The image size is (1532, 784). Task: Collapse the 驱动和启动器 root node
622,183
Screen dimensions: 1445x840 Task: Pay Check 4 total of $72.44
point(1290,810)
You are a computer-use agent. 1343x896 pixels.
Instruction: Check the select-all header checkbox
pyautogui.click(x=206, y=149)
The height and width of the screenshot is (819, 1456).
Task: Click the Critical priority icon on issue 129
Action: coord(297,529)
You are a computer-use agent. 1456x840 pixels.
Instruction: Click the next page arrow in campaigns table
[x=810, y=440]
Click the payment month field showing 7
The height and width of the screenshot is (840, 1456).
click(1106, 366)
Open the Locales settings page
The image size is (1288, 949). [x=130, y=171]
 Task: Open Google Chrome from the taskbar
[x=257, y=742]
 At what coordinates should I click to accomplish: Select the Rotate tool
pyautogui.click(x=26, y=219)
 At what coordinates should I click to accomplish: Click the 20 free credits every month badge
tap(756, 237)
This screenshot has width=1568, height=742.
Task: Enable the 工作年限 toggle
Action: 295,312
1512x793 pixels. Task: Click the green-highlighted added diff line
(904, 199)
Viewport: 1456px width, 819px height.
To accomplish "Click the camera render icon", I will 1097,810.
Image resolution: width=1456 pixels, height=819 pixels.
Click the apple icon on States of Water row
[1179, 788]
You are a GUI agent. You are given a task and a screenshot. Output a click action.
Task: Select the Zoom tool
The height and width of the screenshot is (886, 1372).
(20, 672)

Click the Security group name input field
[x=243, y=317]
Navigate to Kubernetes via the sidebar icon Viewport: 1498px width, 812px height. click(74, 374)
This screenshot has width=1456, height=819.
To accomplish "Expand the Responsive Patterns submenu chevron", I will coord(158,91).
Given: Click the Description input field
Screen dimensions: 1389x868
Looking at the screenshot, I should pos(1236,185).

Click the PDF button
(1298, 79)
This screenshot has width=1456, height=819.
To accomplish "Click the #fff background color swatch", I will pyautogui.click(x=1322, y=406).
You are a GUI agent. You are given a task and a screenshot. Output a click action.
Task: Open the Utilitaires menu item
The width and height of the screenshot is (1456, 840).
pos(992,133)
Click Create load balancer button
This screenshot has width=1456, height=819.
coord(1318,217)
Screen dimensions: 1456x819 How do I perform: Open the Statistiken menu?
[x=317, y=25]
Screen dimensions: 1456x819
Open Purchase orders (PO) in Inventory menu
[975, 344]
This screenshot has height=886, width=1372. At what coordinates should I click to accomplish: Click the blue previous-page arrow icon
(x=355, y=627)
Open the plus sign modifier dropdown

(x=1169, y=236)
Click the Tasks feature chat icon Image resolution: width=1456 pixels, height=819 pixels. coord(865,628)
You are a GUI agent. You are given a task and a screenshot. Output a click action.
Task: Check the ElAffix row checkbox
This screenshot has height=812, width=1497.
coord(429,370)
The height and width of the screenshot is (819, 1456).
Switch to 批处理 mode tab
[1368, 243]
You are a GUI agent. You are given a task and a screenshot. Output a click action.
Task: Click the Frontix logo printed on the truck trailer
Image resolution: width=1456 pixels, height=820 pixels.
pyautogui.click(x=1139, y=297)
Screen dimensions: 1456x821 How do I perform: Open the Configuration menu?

WHAT YOU HAVE TO DO: Take from the listing above each line that contains the string "computer".

RESULT FOR THIS TASK:
You are a computer-use agent. 1343x896 pixels.
You are a computer-use agent. 1456x840 pixels.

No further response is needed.